When I reviewed the first issue of All-Star Western almost two years ago now, I was semi-enthusiastic, but bemoaned the fact that the creative team of writers Jimmy Palmiotti and Justin Gray, and artist Moritat, had taken Jonah Hex off of the western frontier and dumped him into Gotham City. As I recall, I referred to the book as “Crocodile Dundee with dead hookers,” because dropping Hex into an urban setting, even in the late 1800s, felt like a well-trod fish-out-of-water story.

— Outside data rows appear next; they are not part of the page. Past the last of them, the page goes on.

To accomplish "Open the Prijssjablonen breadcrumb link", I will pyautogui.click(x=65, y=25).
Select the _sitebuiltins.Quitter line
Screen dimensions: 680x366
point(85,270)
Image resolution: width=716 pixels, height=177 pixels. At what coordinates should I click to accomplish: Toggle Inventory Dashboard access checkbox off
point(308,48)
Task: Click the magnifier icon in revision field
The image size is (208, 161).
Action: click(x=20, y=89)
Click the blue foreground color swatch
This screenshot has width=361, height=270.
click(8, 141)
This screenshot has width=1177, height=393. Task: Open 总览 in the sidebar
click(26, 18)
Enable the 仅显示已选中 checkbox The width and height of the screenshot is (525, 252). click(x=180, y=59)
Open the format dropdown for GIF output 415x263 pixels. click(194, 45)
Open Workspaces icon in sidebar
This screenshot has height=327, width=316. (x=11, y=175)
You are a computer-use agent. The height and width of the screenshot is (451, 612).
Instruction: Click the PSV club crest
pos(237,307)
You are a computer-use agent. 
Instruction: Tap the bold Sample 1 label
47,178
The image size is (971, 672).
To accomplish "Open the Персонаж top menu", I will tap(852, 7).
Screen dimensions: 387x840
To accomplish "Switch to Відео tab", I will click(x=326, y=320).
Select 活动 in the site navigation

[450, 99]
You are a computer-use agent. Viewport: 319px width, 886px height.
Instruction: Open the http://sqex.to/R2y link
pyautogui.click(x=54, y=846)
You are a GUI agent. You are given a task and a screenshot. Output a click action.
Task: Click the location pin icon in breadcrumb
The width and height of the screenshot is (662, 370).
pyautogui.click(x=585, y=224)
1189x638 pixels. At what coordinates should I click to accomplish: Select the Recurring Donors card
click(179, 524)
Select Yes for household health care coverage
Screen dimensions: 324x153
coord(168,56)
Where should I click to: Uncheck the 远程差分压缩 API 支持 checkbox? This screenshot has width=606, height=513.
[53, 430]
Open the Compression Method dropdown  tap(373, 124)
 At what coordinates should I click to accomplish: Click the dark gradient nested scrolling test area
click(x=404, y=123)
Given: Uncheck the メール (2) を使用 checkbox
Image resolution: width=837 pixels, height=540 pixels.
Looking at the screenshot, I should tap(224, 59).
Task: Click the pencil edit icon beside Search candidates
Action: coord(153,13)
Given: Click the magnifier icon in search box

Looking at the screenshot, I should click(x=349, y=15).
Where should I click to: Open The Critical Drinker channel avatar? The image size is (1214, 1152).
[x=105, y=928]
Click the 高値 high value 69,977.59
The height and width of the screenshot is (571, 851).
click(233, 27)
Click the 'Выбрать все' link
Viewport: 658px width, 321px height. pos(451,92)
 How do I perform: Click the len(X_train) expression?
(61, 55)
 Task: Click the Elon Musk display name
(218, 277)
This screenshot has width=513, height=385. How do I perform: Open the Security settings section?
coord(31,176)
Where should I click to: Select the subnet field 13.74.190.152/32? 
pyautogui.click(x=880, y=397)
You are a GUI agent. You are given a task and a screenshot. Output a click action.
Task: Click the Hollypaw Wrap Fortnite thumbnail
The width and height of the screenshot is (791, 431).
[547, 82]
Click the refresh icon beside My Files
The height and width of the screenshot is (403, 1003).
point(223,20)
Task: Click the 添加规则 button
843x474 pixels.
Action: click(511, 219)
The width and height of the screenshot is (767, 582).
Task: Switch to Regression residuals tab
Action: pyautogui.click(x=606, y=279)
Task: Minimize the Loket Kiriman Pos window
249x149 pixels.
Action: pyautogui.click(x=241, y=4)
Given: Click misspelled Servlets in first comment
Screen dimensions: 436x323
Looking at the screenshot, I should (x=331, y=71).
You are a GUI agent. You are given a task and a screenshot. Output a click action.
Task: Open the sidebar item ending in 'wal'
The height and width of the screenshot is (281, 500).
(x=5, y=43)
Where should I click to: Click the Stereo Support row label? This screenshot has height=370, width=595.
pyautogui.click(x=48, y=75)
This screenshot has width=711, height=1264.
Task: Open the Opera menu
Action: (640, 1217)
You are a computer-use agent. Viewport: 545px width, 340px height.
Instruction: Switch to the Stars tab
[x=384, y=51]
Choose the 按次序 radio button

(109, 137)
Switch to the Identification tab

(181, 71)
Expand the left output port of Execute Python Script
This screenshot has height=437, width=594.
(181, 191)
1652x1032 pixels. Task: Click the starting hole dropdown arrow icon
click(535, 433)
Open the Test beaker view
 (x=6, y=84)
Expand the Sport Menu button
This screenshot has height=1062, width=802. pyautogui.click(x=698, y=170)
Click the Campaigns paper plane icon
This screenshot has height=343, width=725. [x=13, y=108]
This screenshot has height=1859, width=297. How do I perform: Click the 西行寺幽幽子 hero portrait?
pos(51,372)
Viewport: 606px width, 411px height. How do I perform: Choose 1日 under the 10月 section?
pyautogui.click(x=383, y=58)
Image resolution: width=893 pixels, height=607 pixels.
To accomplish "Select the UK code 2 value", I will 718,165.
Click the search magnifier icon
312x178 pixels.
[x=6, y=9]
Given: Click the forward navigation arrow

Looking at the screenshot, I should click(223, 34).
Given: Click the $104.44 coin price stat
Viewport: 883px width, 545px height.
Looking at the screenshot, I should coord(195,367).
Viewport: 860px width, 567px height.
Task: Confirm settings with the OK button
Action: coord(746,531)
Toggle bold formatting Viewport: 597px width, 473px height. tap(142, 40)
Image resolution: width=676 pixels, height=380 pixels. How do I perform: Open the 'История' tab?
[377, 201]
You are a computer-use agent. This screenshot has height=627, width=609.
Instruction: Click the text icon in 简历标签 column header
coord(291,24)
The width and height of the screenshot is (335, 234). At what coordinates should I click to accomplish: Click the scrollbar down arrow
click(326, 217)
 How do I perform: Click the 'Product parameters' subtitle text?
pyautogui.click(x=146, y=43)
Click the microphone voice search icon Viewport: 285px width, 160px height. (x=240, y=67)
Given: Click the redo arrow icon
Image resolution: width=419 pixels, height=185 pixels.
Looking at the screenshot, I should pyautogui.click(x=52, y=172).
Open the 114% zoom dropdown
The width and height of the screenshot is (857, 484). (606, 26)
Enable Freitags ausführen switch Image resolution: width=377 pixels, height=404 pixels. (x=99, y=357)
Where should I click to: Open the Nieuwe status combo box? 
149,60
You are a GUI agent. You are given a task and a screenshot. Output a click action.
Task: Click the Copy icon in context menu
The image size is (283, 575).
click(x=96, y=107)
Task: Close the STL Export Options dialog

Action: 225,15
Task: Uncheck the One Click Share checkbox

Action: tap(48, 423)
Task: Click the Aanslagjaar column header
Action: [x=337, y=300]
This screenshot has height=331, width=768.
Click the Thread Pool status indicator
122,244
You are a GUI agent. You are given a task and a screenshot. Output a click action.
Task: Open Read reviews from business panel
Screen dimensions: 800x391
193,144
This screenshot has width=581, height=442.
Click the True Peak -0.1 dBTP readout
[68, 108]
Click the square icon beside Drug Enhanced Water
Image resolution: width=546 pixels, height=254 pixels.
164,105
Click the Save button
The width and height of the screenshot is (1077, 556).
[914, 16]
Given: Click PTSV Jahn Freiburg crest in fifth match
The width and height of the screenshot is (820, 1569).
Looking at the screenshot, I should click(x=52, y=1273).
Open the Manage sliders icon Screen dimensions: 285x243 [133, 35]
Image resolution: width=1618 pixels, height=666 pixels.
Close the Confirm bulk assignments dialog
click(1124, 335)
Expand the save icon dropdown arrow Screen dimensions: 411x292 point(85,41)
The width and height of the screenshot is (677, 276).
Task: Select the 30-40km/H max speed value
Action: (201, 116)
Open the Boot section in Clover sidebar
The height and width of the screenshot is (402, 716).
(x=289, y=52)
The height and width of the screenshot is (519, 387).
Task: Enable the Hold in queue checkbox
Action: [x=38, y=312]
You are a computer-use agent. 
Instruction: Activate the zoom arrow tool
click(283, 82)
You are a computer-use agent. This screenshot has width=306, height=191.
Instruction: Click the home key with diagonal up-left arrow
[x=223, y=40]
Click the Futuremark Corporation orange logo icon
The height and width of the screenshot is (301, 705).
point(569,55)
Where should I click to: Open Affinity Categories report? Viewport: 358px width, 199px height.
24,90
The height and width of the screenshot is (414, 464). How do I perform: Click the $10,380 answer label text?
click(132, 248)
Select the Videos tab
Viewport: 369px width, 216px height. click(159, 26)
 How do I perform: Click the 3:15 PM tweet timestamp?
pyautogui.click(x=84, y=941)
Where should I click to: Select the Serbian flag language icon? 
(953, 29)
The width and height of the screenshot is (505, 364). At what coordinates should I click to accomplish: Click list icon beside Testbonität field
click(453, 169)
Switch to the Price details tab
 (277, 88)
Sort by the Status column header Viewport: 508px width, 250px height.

So you would think that All-Star Western #22, which features Hex being stuck in modern, 21st century Gotham City, would drive me absolutely fucking apeshit. Because on paper, if All-Star Western #1 was Crocodile Dundee, All-Star Western #22 should be Crocodile Dundee in Los Angeles. Seriously, this book has all the elements that should drive me up the Goddamned wall: Hex baffled by a radio? Yup! Hex shocked and offended by the forward nature of modern conversation? Uh-huh! Hex amazed by an automobile? Hell, yes! If you go down the list of the classic fish-out-of-water stories, the only thing that’s missing is Hex trying to take a shit in a phone booth!
So case closed, right? I wasn’t thrilled with Hex in old Gotham, so I must hate Hex in modern Gotham, correct? Well, you’d think so… but it’s really the opposite. I enjoyed the hell out of this issue, not in spite of the fact that it was a fish-out-of-water story, but because of it. Because All-Star Western #22 isn’t a fish-out-of-water comedy; after all, Jonah Hex isn’t funny. He is a very dangerous man… and other than Batman and one or two other guys and girls, there are very few truly dangerous people in Gotham City.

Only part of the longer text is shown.